* What is asked *
**1)** In the tone mapping text, rewrite the part that opens with the words containing "If the LUT data" and closes with "the workload efficiency.", changing "frame per frame" to "frame by frame".
**2)** Decide whether each statement agrees with the tone mapping text. Answer yes or no and quote the words that decide it.
(a) The memory holding the look up table can be either a system buffer or a video buffer.
(b) The first sample code demonstrates 3DLUT in video memory.
(c) When the LUT data changes every frame, system memory is the suggested choice.

* Document passage *
"""
Look Up Table (LUT)-Based HDR Tone Mapping

The sample code below converts an HDR video to an SDR video via LUT (3DLUT)-based Tone mapping (or processing). This approach provides a flexible and customized way to achieve tone mapping. Application developers can generate a look up table and pass it to oneVPL for hardware acceleration. Regarding the memory which holds the look up table(3DLUT), it can be system buffer (mfx3DLutSystemBuffer) or video buffer (mfx3DLutVideoBuffer) memory.

If the LUT data is changing frame per frame, we suggest using video memory (mfx3DLutVideoBuffer) which can eliminate some of the system-video memory copying, thereby improving the workload efficiency.

  • In this case, the typical usage is application uses some GPU shader/OpenCL language to write data to 3DLUT video buffer, graphics VEBOX read data from this buffer directly. And application can use a few 3DLUT video buffers (a few structures of mfx3DlutVideoBuffer) for better efficiency considering write (GPU shader / OpenCL)/read (Graphics hardware unit VEBOX) different 3DLUT video memory address simultaneously.
  • On the other hand, if 3DLUT is in system memory, the oneVPL / driver implementation usually needs to copy this system memory to video memory for hardware direct access. This first sample code demonstrates 3DLUT in system memory.
"""
Records from a data source
"""
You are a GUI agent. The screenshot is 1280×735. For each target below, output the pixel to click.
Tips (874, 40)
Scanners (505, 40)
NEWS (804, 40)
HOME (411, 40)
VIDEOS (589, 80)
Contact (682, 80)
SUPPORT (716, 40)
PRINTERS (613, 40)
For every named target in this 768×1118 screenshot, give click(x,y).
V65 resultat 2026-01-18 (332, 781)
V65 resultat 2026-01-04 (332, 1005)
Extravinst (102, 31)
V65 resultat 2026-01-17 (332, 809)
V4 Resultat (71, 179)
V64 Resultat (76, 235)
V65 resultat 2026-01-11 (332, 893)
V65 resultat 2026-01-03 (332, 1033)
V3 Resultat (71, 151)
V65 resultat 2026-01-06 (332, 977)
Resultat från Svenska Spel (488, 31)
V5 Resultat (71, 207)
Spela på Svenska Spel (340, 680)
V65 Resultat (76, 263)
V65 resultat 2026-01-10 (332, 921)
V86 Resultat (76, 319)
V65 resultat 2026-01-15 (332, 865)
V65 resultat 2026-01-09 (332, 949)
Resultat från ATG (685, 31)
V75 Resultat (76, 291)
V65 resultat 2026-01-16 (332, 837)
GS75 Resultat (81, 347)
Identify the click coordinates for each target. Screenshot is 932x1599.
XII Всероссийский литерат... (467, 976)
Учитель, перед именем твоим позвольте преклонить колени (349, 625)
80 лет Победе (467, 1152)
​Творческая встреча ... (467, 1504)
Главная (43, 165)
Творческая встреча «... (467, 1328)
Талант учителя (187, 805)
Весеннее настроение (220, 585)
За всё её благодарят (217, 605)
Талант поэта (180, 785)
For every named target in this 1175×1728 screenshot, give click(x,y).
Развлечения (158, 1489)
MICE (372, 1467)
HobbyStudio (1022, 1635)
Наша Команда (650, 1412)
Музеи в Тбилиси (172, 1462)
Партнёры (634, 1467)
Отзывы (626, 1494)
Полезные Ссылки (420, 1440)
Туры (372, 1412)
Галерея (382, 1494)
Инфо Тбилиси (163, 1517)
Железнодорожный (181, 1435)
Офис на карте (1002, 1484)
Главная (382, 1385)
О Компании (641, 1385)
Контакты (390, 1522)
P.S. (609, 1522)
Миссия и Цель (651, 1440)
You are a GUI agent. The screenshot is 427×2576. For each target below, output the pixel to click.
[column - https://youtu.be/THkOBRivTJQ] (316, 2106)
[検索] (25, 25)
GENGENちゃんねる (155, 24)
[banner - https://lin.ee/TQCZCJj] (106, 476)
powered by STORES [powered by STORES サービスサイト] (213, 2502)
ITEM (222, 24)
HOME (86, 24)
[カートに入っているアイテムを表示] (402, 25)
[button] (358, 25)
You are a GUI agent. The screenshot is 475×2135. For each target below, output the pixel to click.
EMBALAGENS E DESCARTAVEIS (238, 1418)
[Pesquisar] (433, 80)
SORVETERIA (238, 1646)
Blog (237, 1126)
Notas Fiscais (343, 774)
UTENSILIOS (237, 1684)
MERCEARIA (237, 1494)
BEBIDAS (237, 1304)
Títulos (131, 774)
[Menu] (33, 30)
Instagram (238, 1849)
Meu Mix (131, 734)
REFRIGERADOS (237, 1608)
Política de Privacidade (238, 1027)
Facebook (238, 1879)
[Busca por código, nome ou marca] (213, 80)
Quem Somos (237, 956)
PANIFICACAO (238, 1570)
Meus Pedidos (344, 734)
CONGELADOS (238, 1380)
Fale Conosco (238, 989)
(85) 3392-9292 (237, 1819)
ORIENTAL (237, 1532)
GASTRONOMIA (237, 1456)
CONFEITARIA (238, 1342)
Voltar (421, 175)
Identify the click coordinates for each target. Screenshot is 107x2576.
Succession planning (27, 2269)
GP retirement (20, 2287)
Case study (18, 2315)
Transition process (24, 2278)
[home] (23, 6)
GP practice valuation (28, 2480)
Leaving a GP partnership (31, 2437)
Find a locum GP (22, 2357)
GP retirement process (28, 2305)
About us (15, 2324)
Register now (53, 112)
"""
* Final results *
**1)**
If the LUT data is changing frame by frame, we suggest using video memory (mfx3DLutVideoBuffer) which can eliminate some of the system-video memory copying, thereby improving the workload efficiency.

**2)**
(a) Yes: "it can be system buffer (mfx3DLutSystemBuffer) or video buffer (mfx3DLutVideoBuffer) memory."
(b) No: "This first sample code demonstrates 3DLUT in system memory."
(c) No: "If the LUT data is changing frame per frame, we suggest using video memory (mfx3DLutVideoBuffer)"